Should I refactor everything before upgrading frameworks?

No. Focus on changes that materially reduce risk: remove dead code, replace deprecated APIs, isolate I/O, and add observability. Avoid large-scale rewrites; prefer incremental refactors supported by tests and feature flags.

What if I can’t have downtime for database changes?

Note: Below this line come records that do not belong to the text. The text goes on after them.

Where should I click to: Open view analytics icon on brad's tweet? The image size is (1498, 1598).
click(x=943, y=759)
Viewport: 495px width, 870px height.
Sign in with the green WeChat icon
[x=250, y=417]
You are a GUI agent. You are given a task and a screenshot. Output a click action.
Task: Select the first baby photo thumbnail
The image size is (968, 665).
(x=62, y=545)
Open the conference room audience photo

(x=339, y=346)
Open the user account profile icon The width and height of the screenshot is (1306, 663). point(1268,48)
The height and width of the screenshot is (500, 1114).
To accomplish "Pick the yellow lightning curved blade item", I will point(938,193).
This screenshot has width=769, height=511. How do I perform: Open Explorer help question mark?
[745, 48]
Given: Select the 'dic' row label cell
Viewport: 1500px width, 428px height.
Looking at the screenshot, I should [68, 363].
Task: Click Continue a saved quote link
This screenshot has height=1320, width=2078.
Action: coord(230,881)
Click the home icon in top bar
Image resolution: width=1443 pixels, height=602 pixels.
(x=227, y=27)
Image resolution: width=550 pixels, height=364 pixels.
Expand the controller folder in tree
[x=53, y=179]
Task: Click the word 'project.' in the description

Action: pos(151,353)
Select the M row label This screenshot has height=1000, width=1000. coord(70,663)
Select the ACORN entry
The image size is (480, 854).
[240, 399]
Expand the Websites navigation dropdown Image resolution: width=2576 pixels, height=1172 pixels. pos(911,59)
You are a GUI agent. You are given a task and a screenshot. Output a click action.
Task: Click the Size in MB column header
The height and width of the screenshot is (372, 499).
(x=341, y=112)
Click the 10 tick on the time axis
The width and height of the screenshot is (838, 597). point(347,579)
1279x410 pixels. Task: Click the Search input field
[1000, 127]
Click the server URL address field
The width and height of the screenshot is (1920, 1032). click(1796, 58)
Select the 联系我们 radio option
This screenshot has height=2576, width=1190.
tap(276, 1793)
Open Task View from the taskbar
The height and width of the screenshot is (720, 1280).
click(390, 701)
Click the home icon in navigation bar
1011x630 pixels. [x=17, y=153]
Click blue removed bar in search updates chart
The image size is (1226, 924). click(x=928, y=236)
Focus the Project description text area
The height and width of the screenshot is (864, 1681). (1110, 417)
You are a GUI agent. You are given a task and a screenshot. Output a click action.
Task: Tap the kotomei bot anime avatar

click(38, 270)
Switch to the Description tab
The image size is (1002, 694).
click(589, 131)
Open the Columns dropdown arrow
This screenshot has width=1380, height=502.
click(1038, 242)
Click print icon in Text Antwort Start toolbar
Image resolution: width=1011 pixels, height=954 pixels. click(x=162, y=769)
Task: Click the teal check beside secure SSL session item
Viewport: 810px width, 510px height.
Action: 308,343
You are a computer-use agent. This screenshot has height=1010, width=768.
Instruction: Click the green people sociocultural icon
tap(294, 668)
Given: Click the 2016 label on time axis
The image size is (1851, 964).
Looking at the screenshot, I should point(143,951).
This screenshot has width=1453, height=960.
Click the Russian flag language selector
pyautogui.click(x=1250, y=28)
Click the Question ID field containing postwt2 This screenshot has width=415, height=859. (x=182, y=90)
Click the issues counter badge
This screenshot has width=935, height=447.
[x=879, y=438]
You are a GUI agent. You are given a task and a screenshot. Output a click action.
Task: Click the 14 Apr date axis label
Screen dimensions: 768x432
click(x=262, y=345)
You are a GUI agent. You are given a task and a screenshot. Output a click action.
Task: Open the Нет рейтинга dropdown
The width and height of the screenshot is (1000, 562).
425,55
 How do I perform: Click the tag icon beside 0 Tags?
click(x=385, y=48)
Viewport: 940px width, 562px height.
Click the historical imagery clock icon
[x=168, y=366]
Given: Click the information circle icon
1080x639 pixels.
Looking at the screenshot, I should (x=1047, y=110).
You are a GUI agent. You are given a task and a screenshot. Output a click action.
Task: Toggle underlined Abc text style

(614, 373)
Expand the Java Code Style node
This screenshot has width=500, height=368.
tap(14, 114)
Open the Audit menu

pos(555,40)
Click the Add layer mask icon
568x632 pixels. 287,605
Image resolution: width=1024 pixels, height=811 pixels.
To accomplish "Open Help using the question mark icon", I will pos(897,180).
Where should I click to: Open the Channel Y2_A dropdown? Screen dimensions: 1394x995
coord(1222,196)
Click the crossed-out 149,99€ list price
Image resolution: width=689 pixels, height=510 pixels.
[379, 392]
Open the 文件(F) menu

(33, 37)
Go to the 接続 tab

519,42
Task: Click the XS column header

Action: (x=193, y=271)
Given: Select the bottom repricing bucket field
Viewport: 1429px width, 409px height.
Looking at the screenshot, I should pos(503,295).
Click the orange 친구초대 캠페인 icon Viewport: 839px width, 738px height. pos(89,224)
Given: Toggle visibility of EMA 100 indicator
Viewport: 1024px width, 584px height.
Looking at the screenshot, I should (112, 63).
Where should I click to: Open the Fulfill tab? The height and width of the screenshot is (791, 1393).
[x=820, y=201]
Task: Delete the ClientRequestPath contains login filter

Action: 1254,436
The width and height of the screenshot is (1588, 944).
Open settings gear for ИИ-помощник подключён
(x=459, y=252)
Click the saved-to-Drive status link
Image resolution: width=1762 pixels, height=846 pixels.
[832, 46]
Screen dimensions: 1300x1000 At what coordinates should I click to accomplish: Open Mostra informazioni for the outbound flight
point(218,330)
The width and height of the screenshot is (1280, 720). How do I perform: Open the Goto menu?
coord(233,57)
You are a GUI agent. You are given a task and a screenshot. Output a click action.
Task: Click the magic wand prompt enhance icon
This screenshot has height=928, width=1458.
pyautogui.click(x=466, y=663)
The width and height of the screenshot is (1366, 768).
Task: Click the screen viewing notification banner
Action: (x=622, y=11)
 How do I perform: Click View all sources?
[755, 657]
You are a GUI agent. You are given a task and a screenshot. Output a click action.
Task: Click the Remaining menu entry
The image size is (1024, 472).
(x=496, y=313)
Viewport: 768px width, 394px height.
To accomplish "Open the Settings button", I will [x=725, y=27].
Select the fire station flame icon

Design online, backward-compatible migrations: expand (add columns/tables), backfill asynchronously, dual-write, then contract after verifying reads from the new schema. Use tools like gh-ost or pt-online-schema-change to alter large tables with minimal locking.

How do I decide between canary and blue-green?

Use canary when you need to validate under real traffic gradually or when capacity is limited. Choose blue-green when you require instant rollback and can duplicate the environment. Often, teams combine both: canary first, then blue-green switch.

How do I manage transitive dependencies that keep changing?

Generate a lockfile or BOM, use an internal artifact registry, and define an SBOM for traceability. Schedule periodic, small batch upgrades maintained by Renovate or Dependabot to avoid large, risky jumps.